未来の医療 進歩する生命科学や医療技術。わたしたちはどんな医療のある未来を生きるのでしょうか。「未来を創る専門家」から、最新の研究について伺います。今回は「機器のネットワーク化によって収集された手術データを意思決定や合併症予防に生かすシステム」についてです。
前回の記事はこちら>> 機器のネットワーク化によって収集された手術データを意思決定や合併症予防に生かす
MRIへ移動できる手術台、4K解像度の立体画像の外視鏡、手術部位の位置を示すナビゲーション......。東京女子医科大学で今年、2019年8月から“未来の手術室”が本格稼働する予定です。
同大学先端生命医科学研究所副所長の村垣善浩さんにこの手術室の特徴や開発の経緯などを聞きました。
〔未来を創ろうとしている人〕村垣善浩(むらがき よしひろ)さん東京女子医科大学 先端生命医科学研究所 副所長
同大学先端工学外科学分野 教授 脳神経外科 教授
1986年神戸大学医学部卒業。東京女子医科大学脳神経センター 脳神経外科研修医、助手を経て、92~95年米国ペンシルバニア大学 病理学教室に留学。帰国後、同センター医局長、九州大学第2外科への国内留学を経て、2006年東京女子医科大学 先端生命医科学研究所 先端工学外科学分野/脳神経外科(兼任)へ異動。11年から現職。医療機器をつなぎ、術中の位置・時間情報を一元化
村垣さんは、2000年に日本で初めて手術室に脳神経外科専用MRIを導入しました。
専門とする悪性脳腫瘍の多くは正常細胞と腫瘍の違いがわかりにくいこと、開頭すると脳脊髄液が漏れ、脳の位置が手術前と変わることから、術中にMRIを撮影することでより安全で正確な手術ができるのです。
「神経膠種の手術の際には2〜5回撮影しています」。また、手術を行う顕微鏡の画面上に患部や手術器具の位置を示し、MRI画像とも重ねられるナビゲーションシステムも取り入れました。
そして、この術中MRIやナビゲーションシステムを核として、さまざまな手術の情報を見える化した手術室を“インテリジェント手術室”と名付けました。
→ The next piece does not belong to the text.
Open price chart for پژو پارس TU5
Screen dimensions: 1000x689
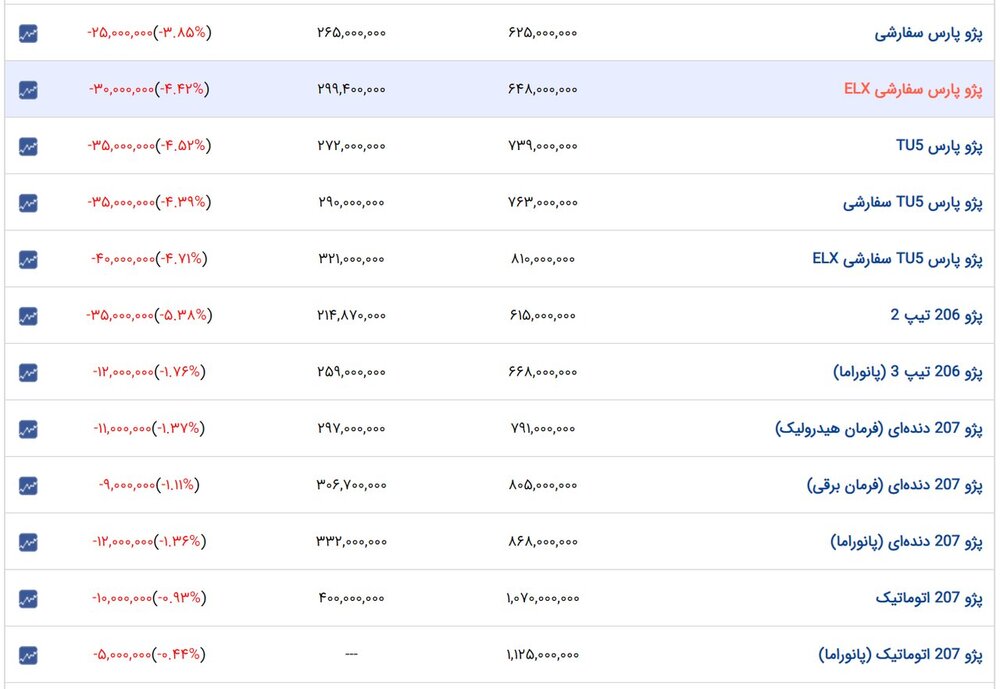[x=28, y=146]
中央の手術台は左奥のMRIに移動できる。20の医療機器がLANケーブルでつながり、時間を揃えてデータをモニターに表示、記録する。東京女子医大ではこの手術室で2000例の手術が行われ、このシステムは徐々に普及してきています。
さらに、04年には手術室の外から手術室内のほぼすべての医療機器のモニターを見ることができ、執刀中の医師にアドバイスができる“手術戦略デスク”も設置。
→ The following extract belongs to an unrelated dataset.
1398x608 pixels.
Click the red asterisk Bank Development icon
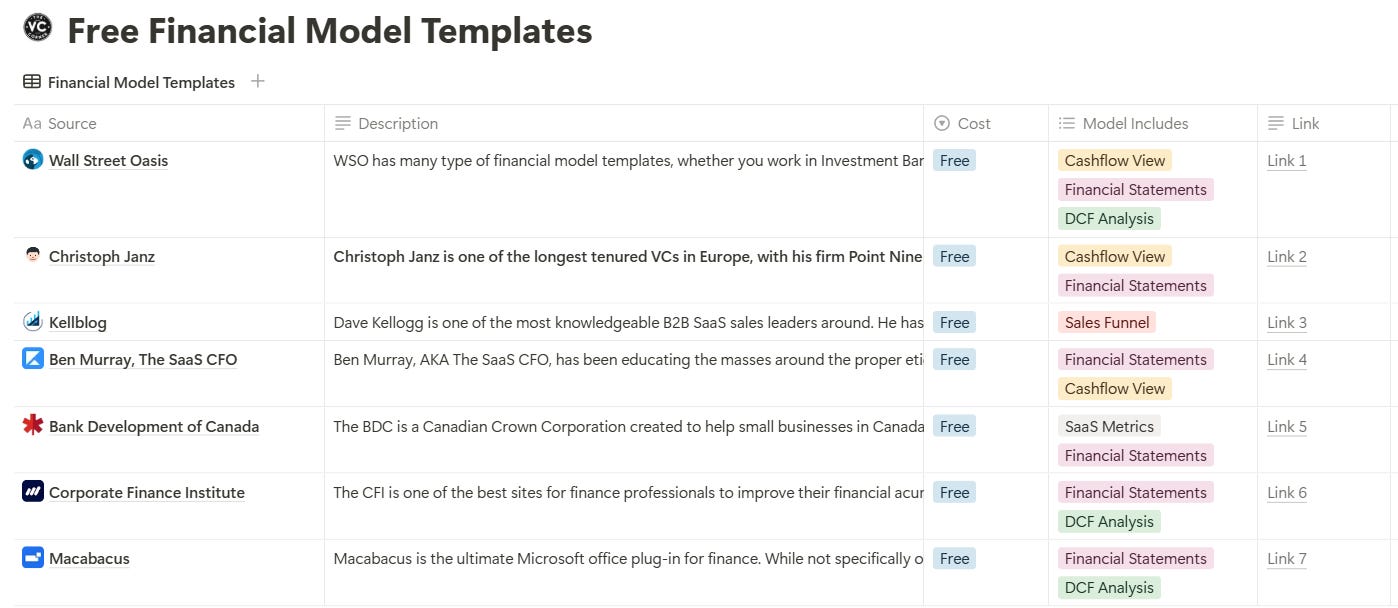[33, 426]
「経験豊富な外科医が外で冷静に判断してくれれば、心強い後ろ盾がある状況で手術に臨んでもらえます」。
5Gのようなスピーディなインターネット回線が安定して使えるようになると遠隔での支援も可能です。
手術室内と、離れた手術戦略デスクには同じデータが表示される。手術戦略デスクの外科医が切除部位を指示している様子。このシステムは信州大学と広島大学でも稼動中。4K解像度の3Dの外視鏡(レンズは外についている)。顕微鏡手術と異なり、外科医は位置取りが自由になる。